(no title)
lexiathan | 25 days ago
I don't believe my benchmark of SymSpell is misleading. I used the webassembly repository that is listed on your github: https://github.com/justinwilaby/spellchecker-wasm
Here is the code I used for my benchmark: https://gist.github.com/Eratosthenes/bf8a6d1463d2dfb907fa13c...
I reported the results faithfully and I believe these results reflect the performance that users would typically see running SymSpell in the browser, using the default configuration. If I had increased the edit distance, then the latency performance gap between Lexiathan and SymSpell would have been even larger, and then arguably I would have been gaming my metrics by not using SymSpell as it is configured.
Regarding dictionary size: The dictionary size (as you can verify from the gist) was 82k words. I didn't specify the dictionary size I used for Lexiathan, but it was 106k words.

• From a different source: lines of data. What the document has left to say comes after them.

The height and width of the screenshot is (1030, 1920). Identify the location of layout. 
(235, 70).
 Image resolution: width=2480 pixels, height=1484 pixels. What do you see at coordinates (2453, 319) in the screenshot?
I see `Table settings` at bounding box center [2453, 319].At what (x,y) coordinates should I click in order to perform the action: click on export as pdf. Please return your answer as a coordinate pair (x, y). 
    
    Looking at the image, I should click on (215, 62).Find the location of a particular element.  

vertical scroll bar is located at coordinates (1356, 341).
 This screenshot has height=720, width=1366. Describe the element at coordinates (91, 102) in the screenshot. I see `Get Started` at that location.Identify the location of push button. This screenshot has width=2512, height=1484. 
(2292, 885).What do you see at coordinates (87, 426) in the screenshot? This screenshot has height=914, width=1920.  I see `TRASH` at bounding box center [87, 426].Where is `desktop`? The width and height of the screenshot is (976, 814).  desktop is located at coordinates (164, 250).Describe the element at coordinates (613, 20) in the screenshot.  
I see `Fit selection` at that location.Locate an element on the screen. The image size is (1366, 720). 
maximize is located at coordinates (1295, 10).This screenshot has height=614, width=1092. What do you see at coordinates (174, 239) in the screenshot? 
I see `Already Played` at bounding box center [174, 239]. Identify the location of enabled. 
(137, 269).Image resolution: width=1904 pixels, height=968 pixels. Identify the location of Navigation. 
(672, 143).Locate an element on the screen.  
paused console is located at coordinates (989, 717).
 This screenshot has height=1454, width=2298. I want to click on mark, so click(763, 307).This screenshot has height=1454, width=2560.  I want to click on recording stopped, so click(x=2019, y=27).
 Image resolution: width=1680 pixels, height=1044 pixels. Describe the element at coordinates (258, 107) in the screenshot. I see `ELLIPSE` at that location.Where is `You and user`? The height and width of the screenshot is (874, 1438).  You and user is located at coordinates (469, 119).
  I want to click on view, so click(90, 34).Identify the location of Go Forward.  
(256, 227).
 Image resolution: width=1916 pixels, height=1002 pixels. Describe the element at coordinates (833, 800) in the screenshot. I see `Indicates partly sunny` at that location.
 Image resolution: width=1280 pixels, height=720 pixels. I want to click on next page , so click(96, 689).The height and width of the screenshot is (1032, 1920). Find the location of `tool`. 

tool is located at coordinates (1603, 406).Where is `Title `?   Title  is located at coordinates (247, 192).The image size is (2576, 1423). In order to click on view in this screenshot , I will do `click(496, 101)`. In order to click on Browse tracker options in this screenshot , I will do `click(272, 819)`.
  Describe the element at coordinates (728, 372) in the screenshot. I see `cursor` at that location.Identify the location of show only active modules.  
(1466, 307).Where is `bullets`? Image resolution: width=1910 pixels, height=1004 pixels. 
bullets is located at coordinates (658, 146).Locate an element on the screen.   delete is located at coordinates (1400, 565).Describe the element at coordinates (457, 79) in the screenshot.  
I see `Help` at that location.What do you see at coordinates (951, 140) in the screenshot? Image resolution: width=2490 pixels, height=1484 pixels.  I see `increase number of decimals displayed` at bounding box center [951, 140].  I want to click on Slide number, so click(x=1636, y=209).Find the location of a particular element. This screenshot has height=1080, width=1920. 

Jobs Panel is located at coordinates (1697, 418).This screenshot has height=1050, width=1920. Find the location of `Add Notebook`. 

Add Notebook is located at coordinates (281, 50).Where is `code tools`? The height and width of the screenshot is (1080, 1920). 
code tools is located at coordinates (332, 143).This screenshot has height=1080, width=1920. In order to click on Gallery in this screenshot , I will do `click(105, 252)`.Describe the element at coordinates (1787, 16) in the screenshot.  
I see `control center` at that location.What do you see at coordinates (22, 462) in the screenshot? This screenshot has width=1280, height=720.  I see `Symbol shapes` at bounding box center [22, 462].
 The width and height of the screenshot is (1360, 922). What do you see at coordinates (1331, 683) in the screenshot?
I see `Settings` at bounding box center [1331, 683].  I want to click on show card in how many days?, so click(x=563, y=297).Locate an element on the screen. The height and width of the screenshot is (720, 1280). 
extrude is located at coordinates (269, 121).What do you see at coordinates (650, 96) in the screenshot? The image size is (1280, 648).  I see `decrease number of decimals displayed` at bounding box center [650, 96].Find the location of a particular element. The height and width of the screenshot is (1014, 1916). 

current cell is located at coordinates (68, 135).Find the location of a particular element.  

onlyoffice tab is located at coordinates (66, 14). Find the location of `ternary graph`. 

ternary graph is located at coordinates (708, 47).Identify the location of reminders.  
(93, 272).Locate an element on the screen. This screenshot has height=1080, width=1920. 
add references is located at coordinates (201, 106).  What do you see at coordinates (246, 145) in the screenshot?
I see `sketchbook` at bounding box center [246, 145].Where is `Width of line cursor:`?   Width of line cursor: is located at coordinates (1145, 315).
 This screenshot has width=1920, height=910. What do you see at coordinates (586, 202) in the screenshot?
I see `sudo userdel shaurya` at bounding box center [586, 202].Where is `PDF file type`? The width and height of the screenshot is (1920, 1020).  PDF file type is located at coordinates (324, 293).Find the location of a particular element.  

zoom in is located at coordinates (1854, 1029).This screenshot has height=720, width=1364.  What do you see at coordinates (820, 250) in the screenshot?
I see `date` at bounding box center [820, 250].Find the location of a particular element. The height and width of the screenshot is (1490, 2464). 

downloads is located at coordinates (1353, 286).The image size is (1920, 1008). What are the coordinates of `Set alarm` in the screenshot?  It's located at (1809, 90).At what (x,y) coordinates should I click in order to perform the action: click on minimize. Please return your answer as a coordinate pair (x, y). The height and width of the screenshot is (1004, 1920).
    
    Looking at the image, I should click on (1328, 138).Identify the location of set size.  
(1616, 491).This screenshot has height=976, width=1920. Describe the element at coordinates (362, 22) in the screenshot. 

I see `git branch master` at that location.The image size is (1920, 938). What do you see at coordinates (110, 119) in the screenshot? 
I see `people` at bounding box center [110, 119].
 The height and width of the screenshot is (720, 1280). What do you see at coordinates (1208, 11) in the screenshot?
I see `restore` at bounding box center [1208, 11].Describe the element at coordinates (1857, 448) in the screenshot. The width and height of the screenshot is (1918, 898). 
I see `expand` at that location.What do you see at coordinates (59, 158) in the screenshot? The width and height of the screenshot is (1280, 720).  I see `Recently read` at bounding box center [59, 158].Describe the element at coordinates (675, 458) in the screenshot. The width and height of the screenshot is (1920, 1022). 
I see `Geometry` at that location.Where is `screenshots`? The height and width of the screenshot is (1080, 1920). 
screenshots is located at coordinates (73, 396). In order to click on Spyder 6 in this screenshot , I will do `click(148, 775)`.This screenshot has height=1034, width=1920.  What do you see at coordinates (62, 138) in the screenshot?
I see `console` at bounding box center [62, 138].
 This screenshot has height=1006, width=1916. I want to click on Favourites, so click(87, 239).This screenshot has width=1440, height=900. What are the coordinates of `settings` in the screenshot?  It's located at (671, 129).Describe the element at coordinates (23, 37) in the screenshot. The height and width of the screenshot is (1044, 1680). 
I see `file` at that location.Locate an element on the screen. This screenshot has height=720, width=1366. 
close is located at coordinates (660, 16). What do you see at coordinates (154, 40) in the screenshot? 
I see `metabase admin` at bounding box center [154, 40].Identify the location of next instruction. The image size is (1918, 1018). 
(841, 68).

Lastly, three of the words in the benchmark have edit distances greater than three:
distance("pronnouncaition", "pronunciation") = 4
distance("maggnificntally", "magnificently") = 4
distance("annnesteasialgist", "anesthesiologist") = 6
So I do not believe SymSpell would correct these even with the edit distance increased to 3.
wolfgarbe|25 days ago
That's the reason why the default maximum edit distance of SymSpell is 2.
Now, all your 6 out of 6 examples are chosen from that 1.1% margin that is not covered by edit distance 2, presenting a rather unlikely high amount of errors within a single word.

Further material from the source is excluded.